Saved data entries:
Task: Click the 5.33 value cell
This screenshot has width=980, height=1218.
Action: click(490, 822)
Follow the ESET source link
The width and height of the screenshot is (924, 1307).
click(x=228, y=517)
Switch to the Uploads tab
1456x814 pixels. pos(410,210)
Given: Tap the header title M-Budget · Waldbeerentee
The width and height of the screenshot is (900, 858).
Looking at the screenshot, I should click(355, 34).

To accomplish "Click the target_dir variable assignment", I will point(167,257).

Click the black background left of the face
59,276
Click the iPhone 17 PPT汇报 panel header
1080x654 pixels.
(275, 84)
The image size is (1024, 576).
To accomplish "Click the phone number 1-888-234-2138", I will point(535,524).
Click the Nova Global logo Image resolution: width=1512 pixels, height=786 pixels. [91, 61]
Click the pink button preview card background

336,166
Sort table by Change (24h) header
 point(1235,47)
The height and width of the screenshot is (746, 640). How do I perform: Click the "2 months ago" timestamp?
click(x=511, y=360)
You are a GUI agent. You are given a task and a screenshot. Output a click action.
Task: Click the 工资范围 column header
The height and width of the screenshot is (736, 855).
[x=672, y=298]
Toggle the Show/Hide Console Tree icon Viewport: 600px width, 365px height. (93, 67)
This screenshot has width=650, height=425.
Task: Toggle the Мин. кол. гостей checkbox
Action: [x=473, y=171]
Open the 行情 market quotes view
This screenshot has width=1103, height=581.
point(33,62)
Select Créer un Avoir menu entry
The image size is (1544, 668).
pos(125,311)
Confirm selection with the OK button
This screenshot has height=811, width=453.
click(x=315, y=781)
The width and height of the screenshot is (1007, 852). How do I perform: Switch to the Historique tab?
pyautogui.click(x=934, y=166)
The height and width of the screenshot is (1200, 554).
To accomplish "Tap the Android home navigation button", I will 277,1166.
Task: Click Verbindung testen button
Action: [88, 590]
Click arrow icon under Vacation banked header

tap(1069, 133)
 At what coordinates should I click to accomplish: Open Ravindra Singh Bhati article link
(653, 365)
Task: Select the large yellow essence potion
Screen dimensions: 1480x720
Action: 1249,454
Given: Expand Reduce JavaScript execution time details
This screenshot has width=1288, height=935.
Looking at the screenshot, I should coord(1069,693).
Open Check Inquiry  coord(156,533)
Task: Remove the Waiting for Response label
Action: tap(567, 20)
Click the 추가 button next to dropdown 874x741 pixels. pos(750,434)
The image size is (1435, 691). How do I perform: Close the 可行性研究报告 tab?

What is expected:
Nothing in the records should be left out; write all of them out again exactly.

Output of the task:
Task: Click the 5.33 value cell
This screenshot has width=980, height=1218.
Action: click(490, 822)
Follow the ESET source link
The width and height of the screenshot is (924, 1307).
click(x=228, y=517)
Switch to the Uploads tab
1456x814 pixels. pos(410,210)
Given: Tap the header title M-Budget · Waldbeerentee
The width and height of the screenshot is (900, 858).
Looking at the screenshot, I should click(355, 34).

To accomplish "Click the target_dir variable assignment", I will point(167,257).

Click the black background left of the face
59,276
Click the iPhone 17 PPT汇报 panel header
1080x654 pixels.
(275, 84)
The image size is (1024, 576).
To accomplish "Click the phone number 1-888-234-2138", I will point(535,524).
Click the Nova Global logo Image resolution: width=1512 pixels, height=786 pixels. [91, 61]
Click the pink button preview card background

336,166
Sort table by Change (24h) header
 point(1235,47)
The height and width of the screenshot is (746, 640). How do I perform: Click the "2 months ago" timestamp?
click(x=511, y=360)
You are a GUI agent. You are given a task and a screenshot. Output a click action.
Task: Click the 工资范围 column header
The height and width of the screenshot is (736, 855).
[x=672, y=298]
Toggle the Show/Hide Console Tree icon Viewport: 600px width, 365px height. (93, 67)
This screenshot has width=650, height=425.
Task: Toggle the Мин. кол. гостей checkbox
Action: [x=473, y=171]
Open the 行情 market quotes view
This screenshot has width=1103, height=581.
point(33,62)
Select Créer un Avoir menu entry
The image size is (1544, 668).
pos(125,311)
Confirm selection with the OK button
This screenshot has height=811, width=453.
click(x=315, y=781)
The width and height of the screenshot is (1007, 852). How do I perform: Switch to the Historique tab?
pyautogui.click(x=934, y=166)
The height and width of the screenshot is (1200, 554).
To accomplish "Tap the Android home navigation button", I will 277,1166.
Task: Click Verbindung testen button
Action: [88, 590]
Click arrow icon under Vacation banked header

tap(1069, 133)
 At what coordinates should I click to accomplish: Open Ravindra Singh Bhati article link
(653, 365)
Task: Select the large yellow essence potion
Screen dimensions: 1480x720
Action: 1249,454
Given: Expand Reduce JavaScript execution time details
This screenshot has width=1288, height=935.
Looking at the screenshot, I should coord(1069,693).
Open Check Inquiry  coord(156,533)
Task: Remove the Waiting for Response label
Action: tap(567, 20)
Click the 추가 button next to dropdown 874x741 pixels. pos(750,434)
The image size is (1435, 691). How do I perform: Close the 可行性研究报告 tab?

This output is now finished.